━━━━━ GIVEN RECORDS

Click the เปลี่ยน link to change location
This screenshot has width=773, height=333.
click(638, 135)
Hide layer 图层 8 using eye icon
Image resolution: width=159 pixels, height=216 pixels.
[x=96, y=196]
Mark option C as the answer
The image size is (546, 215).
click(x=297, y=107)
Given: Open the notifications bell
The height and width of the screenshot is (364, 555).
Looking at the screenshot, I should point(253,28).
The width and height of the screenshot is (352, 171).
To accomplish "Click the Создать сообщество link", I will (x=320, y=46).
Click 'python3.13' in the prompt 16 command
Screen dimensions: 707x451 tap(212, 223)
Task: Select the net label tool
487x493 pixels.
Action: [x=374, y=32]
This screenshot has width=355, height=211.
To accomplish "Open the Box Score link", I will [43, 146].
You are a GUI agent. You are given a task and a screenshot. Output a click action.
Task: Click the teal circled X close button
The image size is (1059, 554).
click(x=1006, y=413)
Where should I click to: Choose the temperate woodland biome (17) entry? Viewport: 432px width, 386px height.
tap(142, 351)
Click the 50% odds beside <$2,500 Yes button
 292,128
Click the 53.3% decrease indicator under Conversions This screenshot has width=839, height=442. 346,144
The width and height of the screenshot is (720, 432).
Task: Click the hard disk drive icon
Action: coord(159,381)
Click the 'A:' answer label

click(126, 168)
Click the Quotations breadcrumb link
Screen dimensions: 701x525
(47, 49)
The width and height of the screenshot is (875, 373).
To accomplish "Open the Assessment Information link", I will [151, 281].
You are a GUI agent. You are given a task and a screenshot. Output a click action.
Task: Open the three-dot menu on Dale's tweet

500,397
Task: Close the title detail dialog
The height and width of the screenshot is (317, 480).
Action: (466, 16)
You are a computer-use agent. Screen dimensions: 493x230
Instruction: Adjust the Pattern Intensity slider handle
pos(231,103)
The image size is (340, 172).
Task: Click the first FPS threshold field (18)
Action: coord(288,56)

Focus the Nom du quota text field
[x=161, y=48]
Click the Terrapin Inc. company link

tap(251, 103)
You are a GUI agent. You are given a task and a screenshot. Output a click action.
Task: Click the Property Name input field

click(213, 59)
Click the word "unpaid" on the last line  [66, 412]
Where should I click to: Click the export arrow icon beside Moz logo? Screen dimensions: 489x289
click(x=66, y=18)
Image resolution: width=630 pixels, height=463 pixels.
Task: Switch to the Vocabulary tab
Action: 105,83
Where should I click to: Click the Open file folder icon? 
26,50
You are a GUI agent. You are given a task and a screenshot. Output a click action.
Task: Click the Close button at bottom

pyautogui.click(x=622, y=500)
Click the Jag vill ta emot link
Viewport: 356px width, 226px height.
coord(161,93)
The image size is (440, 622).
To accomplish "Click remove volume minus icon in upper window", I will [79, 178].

━━━━━━━━━━

_PROBLEM DETAILS_:
In the data above, find each line that uses the string "accomplish". Copy it.

_WRITTEN SOLUTION_:
To accomplish "Click the Создать сообщество link", I will (x=320, y=46).
To accomplish "Open the Box Score link", I will [43, 146].
To accomplish "Open the Assessment Information link", I will [151, 281].
To accomplish "Click remove volume minus icon in upper window", I will [79, 178].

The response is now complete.